J. Agric. Food Chem. 48, 1000-1008 (2000). Analytical TLC of the triflate derivative of di-o-isopropylidene-2,3:4,5-b-D-fructopyranose on silica gel with chloroform - methanol - water 95:35:2; TLC of phospholipids on silica gel with chloroform - methanol - water 65:25:4. Detection by spraying with 5% phosphomolybdic acid in ethanol and heating for 5 min at 60°C. Also TLC separation and detection of phosphatidylethanolamine-linked glucosylamines; Amadori products and similar compounds. Preparative TLC on silica gel with chloroform - methanol - NH3 (25%) 75:25:1. Detection (on the plate margins) by spraying with 2,7-dichlorofluorescein solution (0.1% in methanol).

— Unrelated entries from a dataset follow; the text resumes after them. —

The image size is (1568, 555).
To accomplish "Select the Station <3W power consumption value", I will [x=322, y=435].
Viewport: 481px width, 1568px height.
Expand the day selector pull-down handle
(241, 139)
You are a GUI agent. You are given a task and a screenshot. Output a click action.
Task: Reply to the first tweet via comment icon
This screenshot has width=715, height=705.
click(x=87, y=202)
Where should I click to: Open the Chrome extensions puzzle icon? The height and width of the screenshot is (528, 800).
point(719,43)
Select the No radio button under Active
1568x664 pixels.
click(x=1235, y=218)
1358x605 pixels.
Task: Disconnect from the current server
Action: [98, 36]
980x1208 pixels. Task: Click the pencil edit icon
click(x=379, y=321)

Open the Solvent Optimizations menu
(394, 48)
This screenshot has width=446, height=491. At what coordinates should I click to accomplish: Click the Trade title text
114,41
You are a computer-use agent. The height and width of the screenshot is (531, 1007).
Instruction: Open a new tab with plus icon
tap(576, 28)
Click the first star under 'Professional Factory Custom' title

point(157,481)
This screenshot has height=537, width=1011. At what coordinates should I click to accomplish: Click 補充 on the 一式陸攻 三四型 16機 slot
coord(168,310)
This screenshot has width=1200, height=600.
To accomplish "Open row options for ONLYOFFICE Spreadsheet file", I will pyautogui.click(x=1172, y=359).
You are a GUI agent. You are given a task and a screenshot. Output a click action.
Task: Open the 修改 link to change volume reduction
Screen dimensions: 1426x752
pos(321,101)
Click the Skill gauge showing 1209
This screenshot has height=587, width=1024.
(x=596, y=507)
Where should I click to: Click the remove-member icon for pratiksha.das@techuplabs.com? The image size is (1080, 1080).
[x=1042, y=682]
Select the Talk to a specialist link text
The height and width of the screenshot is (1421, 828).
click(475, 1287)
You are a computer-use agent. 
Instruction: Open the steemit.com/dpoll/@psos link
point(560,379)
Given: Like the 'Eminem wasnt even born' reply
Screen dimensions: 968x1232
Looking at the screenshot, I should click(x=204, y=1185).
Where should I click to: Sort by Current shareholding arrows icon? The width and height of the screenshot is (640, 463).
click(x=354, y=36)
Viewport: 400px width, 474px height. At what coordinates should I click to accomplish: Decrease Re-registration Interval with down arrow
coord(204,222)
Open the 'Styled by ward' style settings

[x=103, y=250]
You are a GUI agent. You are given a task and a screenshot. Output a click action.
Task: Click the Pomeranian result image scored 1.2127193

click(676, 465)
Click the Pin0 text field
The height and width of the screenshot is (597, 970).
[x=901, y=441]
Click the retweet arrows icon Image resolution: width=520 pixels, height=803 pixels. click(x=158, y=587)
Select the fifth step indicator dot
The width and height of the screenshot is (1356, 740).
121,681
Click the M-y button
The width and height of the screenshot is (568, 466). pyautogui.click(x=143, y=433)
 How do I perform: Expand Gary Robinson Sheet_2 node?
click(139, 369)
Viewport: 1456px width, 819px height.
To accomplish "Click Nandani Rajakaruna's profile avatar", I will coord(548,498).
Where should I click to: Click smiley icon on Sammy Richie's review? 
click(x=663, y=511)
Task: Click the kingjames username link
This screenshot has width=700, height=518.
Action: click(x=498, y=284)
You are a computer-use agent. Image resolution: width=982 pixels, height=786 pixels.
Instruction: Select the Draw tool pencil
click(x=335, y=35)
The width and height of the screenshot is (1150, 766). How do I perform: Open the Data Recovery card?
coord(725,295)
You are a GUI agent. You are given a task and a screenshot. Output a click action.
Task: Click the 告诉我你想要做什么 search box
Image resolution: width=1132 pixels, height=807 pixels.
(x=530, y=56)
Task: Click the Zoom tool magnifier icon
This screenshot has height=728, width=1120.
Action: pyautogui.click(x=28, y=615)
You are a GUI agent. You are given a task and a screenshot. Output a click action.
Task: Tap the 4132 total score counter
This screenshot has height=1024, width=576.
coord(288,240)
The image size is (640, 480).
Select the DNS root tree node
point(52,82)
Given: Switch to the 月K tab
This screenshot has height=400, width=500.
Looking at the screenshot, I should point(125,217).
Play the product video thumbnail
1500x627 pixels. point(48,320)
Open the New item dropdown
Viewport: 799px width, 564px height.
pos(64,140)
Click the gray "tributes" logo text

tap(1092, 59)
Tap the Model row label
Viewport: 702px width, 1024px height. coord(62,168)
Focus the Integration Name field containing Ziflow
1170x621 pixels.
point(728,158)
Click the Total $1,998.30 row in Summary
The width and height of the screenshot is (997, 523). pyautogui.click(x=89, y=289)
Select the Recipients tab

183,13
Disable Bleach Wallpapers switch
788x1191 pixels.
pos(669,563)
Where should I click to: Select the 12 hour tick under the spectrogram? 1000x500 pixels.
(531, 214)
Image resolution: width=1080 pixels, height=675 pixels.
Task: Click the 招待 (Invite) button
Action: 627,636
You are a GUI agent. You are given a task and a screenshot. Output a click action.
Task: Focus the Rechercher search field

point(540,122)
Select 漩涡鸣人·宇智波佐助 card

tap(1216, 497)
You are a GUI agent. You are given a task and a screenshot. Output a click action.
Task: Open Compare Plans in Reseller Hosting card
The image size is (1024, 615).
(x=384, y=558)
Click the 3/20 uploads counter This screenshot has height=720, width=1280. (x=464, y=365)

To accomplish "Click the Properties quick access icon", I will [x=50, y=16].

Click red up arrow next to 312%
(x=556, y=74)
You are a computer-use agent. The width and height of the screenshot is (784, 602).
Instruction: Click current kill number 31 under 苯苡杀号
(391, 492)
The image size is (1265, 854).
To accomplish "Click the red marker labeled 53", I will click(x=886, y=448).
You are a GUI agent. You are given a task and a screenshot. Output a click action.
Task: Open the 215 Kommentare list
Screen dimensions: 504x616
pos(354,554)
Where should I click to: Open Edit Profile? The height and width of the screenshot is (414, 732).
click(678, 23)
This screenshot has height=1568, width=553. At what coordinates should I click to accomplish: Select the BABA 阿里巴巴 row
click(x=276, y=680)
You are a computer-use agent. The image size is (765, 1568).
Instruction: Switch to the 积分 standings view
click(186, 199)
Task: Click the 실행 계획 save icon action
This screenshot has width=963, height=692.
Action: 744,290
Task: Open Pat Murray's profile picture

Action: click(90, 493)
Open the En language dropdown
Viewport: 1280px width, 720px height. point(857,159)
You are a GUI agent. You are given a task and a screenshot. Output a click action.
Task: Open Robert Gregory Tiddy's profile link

J. Agric. Food Chem. 49, 5852-5856 (2001). Preparative TLC of triglycerides (1,3-dilinoleoyl-2-olein, 1,3-dioleoyl-2-linolein, 1,2,3-trilinolein) and linoleic acid, oleic acid, and their esters on silica gel with hexane - ether 6:1.

J. Planar Chromatogr. 19, 167-170 (2006). HPTLC of standards (cholesterol, oleic acid, triolein, methyl oleate, and cholesteryl oleate as marker compounds for free sterols, free fatty acids, triacylglycerols, methyl esters, and steryl esters, respectively, as well as cholesterol, phosphatidylethanolamine, phosphatidylcholine, and lysophosphatidylcholine for the analysis of polar lipids) and prepared samples of leeches on silica gel (with preadsorbent zone and prescored lanes) in a pre-saturated twin-trough chamber with petroleum ether - diethyl ether - glacial acetic acid 80:20:1 (for neutral lipids) and hexane - petroleum ether - diethyl ether - glacial acetic acid 50:25:5:1 (for steryl esters). Visualization by spraying with 5 % ethanolic phosphomolybdic acid solution and heating for 10 min at 110 °C. HPTLC of polar lipids on equal layer with chloroform - methanol - water 65:25:4. Visualization by spraying with 5% aqueous cupric sulfate solution and heating for 10 min at 140 °C. Quantification of neutral lipids at 610 nm and of polar lipids at 370 nm.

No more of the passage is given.